Given task: Reproduce the data from the line with "Task: Click the editor vertical scrollbar" up to and including the line with "pos(107,617)", swapping "icon" for "symbol" and keeping everything else the same.

Material for the task:

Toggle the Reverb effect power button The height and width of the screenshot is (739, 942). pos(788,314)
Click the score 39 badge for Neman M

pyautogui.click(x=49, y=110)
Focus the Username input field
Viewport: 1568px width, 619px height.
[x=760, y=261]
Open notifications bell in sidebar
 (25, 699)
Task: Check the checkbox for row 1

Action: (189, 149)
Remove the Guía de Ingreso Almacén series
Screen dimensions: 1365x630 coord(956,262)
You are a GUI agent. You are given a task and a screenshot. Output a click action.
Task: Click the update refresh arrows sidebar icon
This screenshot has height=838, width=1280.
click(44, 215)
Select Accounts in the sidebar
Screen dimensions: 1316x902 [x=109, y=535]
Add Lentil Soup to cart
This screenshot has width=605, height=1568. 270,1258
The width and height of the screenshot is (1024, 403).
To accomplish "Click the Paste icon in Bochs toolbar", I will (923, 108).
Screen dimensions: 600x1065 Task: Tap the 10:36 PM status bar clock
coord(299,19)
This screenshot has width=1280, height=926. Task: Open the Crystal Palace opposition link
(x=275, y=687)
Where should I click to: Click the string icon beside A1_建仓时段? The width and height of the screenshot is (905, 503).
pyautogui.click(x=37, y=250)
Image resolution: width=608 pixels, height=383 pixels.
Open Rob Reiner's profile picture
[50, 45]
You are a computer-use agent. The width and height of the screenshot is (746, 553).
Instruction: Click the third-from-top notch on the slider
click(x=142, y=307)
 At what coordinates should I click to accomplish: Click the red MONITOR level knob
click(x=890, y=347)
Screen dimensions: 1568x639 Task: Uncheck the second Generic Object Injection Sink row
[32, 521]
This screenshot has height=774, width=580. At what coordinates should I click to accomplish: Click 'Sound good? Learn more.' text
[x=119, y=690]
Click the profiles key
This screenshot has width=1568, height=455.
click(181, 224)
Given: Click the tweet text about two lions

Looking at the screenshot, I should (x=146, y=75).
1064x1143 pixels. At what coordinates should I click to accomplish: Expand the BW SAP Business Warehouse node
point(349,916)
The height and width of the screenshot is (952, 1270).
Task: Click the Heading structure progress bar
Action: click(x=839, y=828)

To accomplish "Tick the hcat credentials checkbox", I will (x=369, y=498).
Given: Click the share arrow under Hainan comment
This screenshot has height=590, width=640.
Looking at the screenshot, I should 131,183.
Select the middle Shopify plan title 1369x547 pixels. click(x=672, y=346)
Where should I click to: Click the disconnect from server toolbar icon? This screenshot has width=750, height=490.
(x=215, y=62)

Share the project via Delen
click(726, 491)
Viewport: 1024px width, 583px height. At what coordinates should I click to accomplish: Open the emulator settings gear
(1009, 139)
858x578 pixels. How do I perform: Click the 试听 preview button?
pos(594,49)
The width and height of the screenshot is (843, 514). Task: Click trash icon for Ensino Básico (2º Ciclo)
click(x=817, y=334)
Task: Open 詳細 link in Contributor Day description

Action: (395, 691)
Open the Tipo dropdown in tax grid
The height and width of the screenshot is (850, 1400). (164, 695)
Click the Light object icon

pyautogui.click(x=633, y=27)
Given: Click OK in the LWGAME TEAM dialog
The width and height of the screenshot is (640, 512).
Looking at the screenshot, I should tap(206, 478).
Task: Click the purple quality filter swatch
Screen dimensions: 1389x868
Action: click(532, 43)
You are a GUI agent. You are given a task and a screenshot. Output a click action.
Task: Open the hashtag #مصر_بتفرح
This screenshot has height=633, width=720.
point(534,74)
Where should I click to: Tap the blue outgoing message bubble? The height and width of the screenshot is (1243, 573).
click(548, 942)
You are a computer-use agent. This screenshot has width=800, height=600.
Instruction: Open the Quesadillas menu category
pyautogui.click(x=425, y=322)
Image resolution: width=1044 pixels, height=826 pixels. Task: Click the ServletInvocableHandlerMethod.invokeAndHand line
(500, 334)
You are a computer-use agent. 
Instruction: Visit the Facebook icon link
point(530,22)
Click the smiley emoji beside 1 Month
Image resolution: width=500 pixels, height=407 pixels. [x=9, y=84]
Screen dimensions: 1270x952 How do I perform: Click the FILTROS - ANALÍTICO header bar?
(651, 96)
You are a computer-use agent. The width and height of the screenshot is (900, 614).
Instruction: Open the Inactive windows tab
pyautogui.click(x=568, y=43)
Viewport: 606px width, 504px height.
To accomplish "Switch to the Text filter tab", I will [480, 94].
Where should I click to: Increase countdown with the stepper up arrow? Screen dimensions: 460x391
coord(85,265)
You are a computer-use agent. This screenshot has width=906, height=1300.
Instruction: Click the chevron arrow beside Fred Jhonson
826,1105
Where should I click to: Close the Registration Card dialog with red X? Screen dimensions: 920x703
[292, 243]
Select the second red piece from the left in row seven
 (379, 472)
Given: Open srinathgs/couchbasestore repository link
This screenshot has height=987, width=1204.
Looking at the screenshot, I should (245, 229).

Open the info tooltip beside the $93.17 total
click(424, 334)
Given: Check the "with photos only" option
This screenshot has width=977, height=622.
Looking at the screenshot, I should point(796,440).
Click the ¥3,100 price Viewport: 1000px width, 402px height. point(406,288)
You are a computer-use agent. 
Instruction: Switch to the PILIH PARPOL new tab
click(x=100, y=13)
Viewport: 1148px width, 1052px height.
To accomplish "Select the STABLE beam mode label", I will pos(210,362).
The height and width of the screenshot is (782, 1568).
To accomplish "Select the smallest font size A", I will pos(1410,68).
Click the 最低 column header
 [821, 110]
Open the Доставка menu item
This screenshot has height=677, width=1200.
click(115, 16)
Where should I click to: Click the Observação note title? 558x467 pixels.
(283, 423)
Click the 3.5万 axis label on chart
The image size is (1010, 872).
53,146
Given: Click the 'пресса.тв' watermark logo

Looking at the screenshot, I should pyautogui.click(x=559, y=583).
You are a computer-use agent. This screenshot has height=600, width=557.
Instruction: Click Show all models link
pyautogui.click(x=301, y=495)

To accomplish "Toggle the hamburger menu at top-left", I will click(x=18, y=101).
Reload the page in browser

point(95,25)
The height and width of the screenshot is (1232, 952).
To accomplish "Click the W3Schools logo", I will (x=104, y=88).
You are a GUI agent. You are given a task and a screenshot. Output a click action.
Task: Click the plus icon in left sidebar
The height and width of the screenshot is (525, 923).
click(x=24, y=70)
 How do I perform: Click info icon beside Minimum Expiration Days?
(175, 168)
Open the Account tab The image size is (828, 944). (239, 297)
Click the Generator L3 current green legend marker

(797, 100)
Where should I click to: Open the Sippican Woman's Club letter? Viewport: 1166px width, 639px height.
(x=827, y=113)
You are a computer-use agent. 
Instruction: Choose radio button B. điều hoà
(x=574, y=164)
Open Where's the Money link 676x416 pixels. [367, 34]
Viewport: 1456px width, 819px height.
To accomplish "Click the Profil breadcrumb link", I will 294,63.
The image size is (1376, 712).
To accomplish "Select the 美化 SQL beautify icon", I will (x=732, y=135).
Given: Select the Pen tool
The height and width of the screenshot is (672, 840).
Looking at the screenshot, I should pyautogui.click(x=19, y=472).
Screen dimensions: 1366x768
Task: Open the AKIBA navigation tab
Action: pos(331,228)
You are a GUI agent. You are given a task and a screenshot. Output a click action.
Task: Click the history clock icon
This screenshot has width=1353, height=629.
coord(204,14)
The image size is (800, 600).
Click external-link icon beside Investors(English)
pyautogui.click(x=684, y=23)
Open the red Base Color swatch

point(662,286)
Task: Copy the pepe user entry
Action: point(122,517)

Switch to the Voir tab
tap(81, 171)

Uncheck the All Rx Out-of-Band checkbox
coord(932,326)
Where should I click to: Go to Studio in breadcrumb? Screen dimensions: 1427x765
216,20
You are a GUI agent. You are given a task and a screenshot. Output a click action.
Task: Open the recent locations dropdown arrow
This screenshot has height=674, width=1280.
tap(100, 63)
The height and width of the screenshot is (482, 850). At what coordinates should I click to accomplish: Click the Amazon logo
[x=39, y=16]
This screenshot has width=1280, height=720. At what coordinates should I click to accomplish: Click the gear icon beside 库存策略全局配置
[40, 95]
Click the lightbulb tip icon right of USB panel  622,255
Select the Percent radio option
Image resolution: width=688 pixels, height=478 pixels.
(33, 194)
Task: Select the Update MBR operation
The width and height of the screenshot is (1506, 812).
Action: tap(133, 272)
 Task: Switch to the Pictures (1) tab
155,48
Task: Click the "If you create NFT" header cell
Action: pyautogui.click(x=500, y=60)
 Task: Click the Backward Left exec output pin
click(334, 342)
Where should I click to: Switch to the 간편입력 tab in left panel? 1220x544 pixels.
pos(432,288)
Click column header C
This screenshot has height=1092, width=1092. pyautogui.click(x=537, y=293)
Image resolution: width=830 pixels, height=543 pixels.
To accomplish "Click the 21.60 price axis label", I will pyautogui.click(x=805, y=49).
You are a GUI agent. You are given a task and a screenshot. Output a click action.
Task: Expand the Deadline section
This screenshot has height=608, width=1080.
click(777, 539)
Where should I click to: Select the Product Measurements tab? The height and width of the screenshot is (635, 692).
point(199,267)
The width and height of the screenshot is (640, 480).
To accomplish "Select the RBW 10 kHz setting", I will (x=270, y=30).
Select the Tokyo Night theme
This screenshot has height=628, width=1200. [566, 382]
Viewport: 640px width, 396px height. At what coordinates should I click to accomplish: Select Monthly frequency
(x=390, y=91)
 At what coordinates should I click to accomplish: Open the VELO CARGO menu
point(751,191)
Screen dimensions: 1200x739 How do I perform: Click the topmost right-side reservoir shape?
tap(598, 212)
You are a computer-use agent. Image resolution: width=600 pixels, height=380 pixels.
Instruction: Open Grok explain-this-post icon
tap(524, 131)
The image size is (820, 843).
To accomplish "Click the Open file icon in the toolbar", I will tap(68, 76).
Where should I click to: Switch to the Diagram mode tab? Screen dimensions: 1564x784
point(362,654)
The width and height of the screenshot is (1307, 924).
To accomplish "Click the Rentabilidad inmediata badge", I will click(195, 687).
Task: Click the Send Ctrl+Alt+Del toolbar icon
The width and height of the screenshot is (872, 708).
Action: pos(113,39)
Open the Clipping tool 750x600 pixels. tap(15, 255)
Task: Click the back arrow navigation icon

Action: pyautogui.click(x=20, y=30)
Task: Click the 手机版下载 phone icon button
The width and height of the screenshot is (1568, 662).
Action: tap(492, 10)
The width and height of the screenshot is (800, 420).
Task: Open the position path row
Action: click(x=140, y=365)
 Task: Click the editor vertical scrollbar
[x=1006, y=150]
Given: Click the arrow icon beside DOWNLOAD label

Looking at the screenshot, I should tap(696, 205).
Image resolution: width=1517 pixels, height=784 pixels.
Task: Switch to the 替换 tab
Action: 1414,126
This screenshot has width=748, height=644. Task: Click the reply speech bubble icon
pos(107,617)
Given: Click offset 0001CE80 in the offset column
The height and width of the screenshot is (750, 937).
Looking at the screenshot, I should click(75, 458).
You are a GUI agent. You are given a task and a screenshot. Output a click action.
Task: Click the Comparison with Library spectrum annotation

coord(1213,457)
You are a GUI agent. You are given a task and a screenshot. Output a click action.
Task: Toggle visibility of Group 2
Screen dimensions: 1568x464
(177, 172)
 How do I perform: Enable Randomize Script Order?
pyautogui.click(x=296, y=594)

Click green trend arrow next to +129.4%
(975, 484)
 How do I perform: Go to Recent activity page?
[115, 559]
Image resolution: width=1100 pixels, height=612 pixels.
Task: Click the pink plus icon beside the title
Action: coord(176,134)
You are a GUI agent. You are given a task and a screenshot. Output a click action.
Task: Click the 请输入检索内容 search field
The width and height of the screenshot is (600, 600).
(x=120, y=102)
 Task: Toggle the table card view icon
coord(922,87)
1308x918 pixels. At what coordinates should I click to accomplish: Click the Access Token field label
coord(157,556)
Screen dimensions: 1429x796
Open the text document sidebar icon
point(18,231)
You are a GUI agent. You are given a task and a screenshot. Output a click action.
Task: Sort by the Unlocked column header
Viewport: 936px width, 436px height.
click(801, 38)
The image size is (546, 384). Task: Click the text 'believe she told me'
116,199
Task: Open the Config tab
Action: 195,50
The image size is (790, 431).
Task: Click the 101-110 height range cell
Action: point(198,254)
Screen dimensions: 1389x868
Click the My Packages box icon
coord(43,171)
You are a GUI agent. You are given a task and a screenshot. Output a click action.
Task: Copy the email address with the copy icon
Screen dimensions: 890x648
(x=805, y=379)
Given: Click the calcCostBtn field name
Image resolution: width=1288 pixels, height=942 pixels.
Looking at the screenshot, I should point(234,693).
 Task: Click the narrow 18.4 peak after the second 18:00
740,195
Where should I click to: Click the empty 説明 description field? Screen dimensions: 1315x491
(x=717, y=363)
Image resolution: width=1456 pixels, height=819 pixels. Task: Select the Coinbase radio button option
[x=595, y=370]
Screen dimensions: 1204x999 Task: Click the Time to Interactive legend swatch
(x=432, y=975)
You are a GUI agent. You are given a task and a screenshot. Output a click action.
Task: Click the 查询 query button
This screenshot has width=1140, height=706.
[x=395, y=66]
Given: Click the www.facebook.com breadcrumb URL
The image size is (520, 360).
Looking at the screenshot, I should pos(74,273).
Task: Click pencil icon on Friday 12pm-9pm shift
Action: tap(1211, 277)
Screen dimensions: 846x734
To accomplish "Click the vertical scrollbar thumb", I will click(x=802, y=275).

Problem solution:
 Task: Click the editor vertical scrollbar
[x=1006, y=150]
Given: Click the arrow symbol beside DOWNLOAD label

Looking at the screenshot, I should tap(696, 205).
Image resolution: width=1517 pixels, height=784 pixels.
Task: Switch to the 替换 tab
Action: 1414,126
This screenshot has width=748, height=644. Task: Click the reply speech bubble symbol
pos(107,617)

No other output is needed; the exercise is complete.